Would you like to blur the lines between friendship and lesbianism tonight?
I was passed out on the couch, she literally cut my boxers off with a 8" chef's knife and had her way with me.
My bed became a clown car for his family....I'm not ready to get married
Tell me not to purchase 500 ball pit balls and a kiddy pool
No
My pubes were yanked out by the root when they got caught in the condom. I think it's time for a bikini wax.
I want to go to a gay rodeo for my cross country road trip. It'll be like my very own homo country boy pilgrimage to the holy land.
We were in the middle of a serious discussion about social justice and he pulled sequins out of his teeth and kept talking like nothing had happened.
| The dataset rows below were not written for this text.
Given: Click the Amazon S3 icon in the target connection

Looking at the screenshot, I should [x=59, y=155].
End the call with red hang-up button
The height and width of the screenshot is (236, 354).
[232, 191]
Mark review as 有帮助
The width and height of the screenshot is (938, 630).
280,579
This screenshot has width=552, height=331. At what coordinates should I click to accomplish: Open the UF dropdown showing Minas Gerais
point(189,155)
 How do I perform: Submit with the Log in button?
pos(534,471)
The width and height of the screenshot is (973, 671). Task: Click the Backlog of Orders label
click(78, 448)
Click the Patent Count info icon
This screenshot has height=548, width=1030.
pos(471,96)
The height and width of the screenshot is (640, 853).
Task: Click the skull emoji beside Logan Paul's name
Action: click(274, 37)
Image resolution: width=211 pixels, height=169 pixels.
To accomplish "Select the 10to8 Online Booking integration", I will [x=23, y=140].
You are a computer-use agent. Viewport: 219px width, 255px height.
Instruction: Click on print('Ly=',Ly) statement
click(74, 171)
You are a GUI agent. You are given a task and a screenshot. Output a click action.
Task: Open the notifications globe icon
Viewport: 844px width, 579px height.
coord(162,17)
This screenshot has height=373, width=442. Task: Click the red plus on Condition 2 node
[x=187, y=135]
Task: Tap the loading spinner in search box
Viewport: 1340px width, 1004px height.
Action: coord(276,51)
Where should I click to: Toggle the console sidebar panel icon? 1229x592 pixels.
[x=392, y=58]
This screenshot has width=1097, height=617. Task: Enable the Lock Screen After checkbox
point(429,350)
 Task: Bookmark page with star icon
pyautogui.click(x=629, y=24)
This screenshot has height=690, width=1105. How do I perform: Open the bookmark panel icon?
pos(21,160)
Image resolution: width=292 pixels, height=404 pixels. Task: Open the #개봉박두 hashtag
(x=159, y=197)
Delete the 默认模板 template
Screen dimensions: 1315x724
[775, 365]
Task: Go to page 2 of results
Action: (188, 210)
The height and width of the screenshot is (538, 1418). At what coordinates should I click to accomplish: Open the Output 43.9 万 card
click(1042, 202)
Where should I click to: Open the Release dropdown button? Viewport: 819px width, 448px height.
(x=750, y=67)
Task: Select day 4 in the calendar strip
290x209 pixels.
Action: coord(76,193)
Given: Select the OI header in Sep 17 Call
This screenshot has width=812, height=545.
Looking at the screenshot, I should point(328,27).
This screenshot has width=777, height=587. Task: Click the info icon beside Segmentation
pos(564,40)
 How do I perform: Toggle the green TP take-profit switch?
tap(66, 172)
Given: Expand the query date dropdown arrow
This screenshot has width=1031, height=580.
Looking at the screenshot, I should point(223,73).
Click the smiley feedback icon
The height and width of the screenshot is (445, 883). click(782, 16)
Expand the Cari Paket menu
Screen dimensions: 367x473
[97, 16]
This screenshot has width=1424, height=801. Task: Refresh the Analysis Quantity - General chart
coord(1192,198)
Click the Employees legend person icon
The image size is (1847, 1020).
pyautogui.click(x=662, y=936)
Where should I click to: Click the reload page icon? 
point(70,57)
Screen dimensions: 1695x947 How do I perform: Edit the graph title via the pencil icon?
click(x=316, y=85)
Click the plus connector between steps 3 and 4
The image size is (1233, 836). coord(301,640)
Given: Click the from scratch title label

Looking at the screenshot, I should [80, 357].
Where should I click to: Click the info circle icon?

We call her skankles because she's a skank and she has cankles, I thought that was obvious
You have no idea the kind of bodily contortions I had to do to access your neighbor's WIFI
I was intimate with him for twenty minutes and will be intimate with shame for twenty years.
I just want my kids to know I fucked some really hot dudes before their father.
You're going to scar your kids
STOP BUYING ALADDIN PANTS WITH MY AMAZON CREDIT CARD
He just turned down phone sex for hockey and I'm so relieved I'm fucking a straight guy that I'm barely even mad
Of course I'm watching space shows while stoned on the science channel. Why would I want to learn while not baked out of my skull?
A reminder in my phone just went off saying, "Fuck.On.Roof- the Great Bambino". This makes me excited and slightly nervous.